Jerzy Kropiwnicki: “Nocna zmiana była koszmarem”. 25. rocznica obalenia rządu Jana Olszewskiego
W nocy z 4 na 5 czerwca 1992 roku odwołano premiera, po tym jak sejm przegłosował uchwałę zobowiązującą ówczesnego ministra spraw wewnętrznych – Antoniego Macierewicza – do upublicznienia nazwisk urzędników państwowych, w tym posłów, którzy współpracowali z służbami PRL.
Wniosek o odwołanie złożył prezydent Lech Wałęsa. Jerzy Kropiwnicki, który był ministrem pracy i polityki społecznej w rządzie Olszewskiego, jest zdania, że to wydarzenie wpłynęło na całą polską politykę, a jego skutki widać do dzisiaj. – Tamte wydarzenia spowodowały zablokowanie postępu uwalniania się Polski od komunistycznej przeszłości na kilka lat.Komuna, która do tej pory siedziała cicho, półtora roku później była już zdolna do utworzenia rządu koalicyjnego ze swoim premierem.

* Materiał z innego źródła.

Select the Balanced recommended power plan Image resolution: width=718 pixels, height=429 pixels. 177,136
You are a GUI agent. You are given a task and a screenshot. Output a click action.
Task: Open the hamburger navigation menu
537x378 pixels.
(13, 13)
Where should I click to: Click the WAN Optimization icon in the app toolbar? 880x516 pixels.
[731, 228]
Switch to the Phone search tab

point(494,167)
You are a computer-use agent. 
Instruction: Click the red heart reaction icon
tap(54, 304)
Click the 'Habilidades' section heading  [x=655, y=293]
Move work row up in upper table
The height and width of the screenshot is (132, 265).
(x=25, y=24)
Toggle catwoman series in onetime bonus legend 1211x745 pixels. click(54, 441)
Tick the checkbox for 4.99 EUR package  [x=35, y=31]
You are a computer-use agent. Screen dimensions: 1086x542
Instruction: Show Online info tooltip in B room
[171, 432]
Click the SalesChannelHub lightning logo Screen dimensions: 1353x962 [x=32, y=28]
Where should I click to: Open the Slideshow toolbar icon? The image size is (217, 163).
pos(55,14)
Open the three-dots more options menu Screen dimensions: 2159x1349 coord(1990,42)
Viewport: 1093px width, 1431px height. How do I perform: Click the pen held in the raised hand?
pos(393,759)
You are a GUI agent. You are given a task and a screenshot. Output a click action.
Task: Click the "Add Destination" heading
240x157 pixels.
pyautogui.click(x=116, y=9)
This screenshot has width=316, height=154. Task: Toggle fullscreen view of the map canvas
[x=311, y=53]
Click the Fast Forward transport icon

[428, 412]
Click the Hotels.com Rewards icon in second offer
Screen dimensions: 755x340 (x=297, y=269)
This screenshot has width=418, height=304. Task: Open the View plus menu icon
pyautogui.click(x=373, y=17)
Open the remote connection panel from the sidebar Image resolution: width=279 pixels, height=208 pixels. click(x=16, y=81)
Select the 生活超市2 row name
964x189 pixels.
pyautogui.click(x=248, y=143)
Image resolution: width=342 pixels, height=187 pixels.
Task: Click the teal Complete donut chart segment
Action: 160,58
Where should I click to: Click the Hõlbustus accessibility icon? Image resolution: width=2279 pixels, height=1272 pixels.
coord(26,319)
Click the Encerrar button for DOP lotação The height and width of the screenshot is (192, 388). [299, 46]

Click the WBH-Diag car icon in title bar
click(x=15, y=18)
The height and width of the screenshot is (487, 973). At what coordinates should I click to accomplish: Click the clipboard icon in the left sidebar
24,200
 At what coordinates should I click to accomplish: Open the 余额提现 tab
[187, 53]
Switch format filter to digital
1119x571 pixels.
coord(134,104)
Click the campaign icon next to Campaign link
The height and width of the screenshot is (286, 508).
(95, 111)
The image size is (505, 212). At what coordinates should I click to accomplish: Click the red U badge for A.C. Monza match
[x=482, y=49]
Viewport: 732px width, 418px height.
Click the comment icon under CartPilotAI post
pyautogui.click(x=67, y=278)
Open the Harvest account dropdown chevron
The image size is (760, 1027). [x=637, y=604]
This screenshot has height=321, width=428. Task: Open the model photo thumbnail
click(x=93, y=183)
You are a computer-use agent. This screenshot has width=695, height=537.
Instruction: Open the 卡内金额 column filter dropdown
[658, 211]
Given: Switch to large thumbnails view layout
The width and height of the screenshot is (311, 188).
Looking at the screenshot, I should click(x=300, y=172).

Jerzy Kropiwnicki wspomina obalenie rządu Olszewskiego jako wydarzenie koszmarne. – Działo się coś z czym emocjonalnie nie mogłem się wówczas pogodzić i z czym nie mogę pogodzić się także dzisiaj. To było raptowne zbratanie się części opozycji postsolidarnościowej z komuną. Przerażające było zwłaszcza, że działo się to w obronie interesów współpracowników opresyjnych służb bezpieczeństwa.
Po odwołaniu Jana Olszewskiego na czele rządu stanął Waldemar Pawlak. Nie udało mu się jednak uformować nowego gabinetu i po niespełna miesiącu podał się do dymisji.
Gabinet Olszewskiego powołany 23 grudnia 1991 roku działał w nowej sytuacji międzynarodowej – 8 grudnia przestał istnieć ZSRR. To skłoniło ekipę rządową do podjęcia działań w celu integracji Polski z NATO i Wspólnotami Europejskimi. 16 grudnia Polska podpisała układ stowarzyszeniowy ze Wspólnotami. Jednym z priorytetów ekipy Olszewskiego było też wycofanie armii rosyjskiej z Polski.
Rząd rozpoczął też proces dekomunizacji w wojsku i Ministerstwie Spraw Wewnętrznych.